L’opération pourrait durer plusieurs semaines et ne sera pas une “promenade de tout repos”
La surprise de l’opération terrestre qui a débuté cette nuit réside dans son timing.
On supposait il y a quelques jours que si on aboutissait pas un cessez-le-feu et que le Hamas continuait à tirer ses roquettes, ce qu’il a fait, Israël n’aurait pas d’autre choix que d’envoyer son armée de terre.
Mais cette hypothèse communément admise a été camouflée durant la journée d’hier par des rumeurs et une désinformation propagée par les médias internationaux selon lesquelles Israël et le Hamas auraient convenu d’un cessez-le-feu qui serait mis en place d’ici vendredi matin.
La BBC a cité un “haut responsable israélien” qui l’affirmait en toutes lettres.
Rétrospectivement on peut se demander si après tout ce responsable officiel israélien faisait partie d’un stratagème d’Israël pour prendre par surprise les dirigeants du Hamas ?
Vers 22h00 locale (1900GMT), les forces israéliennes sont rentrées massivement et simultanément dans Gaza depuis le nord, l’est et le sud.
Comme c’est généralement le cas dans ce genre d’opérations, l’intervention terrestre a été précédée par un intense pilonnage d’artillerie et de la marine.
Une demi-heure plus tard, le Bureau du Premier ministre Benyamin Netanyahou a publié un communiqué indiquant que lui-même et le ministre de la Défense Moshe Ya’alon avaient ordonné à Tsahal (l’armée israélienne, ndlr) de débuter l’intervention terrestre après le rejet par le Hamas de l’initiative égyptienne en faveur d’un cessez-le-feu qu’Israël avait accepté et respecté mardi dernier.
La déclaration souligne que le but de l’incursion est de “supprimer les tunnels terroristes” qui mènent de Gaza à Israël.
Apparemment, il pourrait y avoir une dissonance entre ce qui semble être un objectif limité et l’importance des troupes engagées.
En raison de la censure, le nombre exact de militaires prenant part à l’opération n’a pas été révélé, mais on peut dire qu’il est beaucoup plus important que lors des deux précédentes opérations de 2009 et 2012 à Gaza.
Pourtant il n’y a pas de contradiction.

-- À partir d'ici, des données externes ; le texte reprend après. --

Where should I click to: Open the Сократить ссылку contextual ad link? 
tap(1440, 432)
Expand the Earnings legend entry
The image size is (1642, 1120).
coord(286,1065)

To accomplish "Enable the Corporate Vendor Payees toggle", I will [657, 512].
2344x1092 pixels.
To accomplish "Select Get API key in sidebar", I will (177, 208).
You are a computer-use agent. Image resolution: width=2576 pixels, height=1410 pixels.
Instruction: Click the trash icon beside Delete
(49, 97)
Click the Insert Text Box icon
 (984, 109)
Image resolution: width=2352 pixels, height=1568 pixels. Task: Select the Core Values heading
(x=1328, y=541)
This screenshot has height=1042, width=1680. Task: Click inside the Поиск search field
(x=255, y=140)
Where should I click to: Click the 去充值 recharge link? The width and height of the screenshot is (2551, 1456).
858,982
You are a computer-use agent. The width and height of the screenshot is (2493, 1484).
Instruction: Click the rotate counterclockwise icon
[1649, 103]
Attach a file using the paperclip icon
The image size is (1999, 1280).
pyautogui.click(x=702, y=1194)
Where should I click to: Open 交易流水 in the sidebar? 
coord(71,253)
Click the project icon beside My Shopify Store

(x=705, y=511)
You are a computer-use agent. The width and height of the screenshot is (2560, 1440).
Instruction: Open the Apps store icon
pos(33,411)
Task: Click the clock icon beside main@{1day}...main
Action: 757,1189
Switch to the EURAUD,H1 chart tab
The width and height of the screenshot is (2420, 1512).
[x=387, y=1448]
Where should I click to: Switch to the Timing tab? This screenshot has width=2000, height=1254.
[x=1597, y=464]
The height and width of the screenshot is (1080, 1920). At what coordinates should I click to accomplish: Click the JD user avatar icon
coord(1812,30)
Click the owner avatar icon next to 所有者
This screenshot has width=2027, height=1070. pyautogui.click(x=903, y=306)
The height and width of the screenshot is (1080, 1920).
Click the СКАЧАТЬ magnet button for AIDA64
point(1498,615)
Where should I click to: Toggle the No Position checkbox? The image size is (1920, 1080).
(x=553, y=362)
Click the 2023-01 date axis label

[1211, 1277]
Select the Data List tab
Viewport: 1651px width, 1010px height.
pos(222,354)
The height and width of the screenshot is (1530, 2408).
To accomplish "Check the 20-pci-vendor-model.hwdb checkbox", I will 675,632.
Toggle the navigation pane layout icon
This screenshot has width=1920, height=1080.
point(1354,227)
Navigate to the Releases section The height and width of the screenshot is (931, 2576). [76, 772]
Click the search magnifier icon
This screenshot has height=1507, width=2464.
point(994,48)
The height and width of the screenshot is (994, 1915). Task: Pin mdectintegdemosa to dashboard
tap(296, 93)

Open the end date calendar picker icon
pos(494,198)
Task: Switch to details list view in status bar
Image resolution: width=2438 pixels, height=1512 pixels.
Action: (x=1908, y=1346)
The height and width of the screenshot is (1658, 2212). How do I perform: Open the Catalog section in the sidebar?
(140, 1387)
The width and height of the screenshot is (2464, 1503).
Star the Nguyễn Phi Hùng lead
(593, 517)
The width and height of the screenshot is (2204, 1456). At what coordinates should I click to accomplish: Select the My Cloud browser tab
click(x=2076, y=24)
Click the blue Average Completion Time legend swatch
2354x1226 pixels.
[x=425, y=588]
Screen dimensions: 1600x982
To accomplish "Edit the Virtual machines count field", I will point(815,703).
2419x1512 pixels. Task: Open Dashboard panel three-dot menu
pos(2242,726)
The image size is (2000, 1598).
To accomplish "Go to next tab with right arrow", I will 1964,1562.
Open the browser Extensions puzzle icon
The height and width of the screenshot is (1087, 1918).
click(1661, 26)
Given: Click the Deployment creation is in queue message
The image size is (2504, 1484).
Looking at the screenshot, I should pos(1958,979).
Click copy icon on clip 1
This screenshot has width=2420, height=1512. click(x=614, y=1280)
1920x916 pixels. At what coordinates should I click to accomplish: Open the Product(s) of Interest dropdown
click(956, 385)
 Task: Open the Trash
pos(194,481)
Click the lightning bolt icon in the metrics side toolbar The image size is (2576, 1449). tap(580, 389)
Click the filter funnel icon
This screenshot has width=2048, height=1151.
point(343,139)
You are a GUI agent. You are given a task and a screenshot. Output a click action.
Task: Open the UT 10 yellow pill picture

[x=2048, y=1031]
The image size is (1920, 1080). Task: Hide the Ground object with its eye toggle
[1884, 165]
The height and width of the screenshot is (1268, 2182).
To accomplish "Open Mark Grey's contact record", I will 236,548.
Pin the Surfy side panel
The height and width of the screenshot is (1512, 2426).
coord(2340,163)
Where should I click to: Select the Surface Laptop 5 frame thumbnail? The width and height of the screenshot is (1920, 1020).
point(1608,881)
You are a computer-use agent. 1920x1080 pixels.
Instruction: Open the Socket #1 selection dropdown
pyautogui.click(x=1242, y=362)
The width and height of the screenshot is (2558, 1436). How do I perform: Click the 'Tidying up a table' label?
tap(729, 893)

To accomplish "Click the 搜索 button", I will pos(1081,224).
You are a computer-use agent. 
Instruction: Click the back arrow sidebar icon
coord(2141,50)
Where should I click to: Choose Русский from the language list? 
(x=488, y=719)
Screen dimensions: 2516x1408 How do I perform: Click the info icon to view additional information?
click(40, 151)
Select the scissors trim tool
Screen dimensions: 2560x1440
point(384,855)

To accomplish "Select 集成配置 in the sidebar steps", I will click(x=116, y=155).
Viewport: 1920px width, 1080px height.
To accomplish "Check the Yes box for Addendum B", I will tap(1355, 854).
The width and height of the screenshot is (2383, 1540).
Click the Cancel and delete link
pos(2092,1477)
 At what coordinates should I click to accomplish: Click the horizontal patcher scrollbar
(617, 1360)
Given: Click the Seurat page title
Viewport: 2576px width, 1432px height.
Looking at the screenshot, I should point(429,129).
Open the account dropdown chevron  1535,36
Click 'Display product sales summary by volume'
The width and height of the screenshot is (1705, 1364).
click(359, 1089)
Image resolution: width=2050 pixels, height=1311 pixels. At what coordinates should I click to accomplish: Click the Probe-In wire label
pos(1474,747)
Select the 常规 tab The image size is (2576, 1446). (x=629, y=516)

L’objectif militaire est en effet de mettre à jour et de démolir les tunnels, de détruire le maximum de l’arsenal de roquettes et de rampes de lancements et en plus d’éliminer les chefs militaires du Hamas.
Mais il semble qu’à ce stade Israël n’a pas l’intention de pénétrer dans Gaza-City qui est une des villes ayant la densité de population la plus forte de la planète. Ce serait trop dangereux.
Ce qui est plus important, indépendamment de l’importance des troupes engagées, c’est l’objectif politique de cette opération militaire: elle a pour but de faire pression sur le Hamas pour qu’il accepte le cessez-le-feu.
Un développement important, je dirais même extraordinaire, est venu du Caire. Les dirigeants égyptiens, y-compris le président Abdel Fatah al-Sissi ont condamné le Hamas pour avoir rejeté l’initiative égyptienne de cessez-le-feu.
En lisant le communiqué, on peut supposer que l’invasion israélienne a été coordonnée à l’avance avec Le Caire et est en droite ligne avec les intérêts de la sécurité nationale de l’Egypte.
En réponse à l’incursion israélienne, le Hamas a publié un communiqué affirmant qu’il s’agit d’un “acte stupide et dangereux” promettant qu’Israël “paiera un lourd tribut” et réitérant son rejet de la proposition de cessez-le-feu tant que ses exigences ne seraient pas exaucées.
L’armée israélienne fait mouvement avec prudence, prenant grand soin d’éviter toutes pertes et essayant de ne pas toucher des civils. Cependant c’est une guerre, par conséquent des victimes des deux côtés sont à prévoir.
Il est clair également que l’opération va se compter en semaines plutôt qu’en jours et, après le choc initial, les chefs du Hamas vont se ressaisir et riposter.
Militairement, le Hamas ne joue pas dans la même cour que la puissante machine de guerre israélienne.
Mais en utilisant son arrière-garde et la tactique du coup de poing et de la fuite en utilisant les labyrinthes sophistiqués des tunnels construits il y a des années justement dans le but d’une telle confrontation, les membres du Hamas sont capables d’infliger certains dégâts aux troupes israéliennes.
Le général Sami Turgeman, commandant de la région militaire sud, a personnellement expliqué au cabinet de sécurité qu’il ne fallait pas s’attendre à un arrêt immédiat des tirs de roquettes contre le territoire israélien. Ils devraient continuer.
L’un dans l’autre, cela ne sera pas une promenade de tout repos.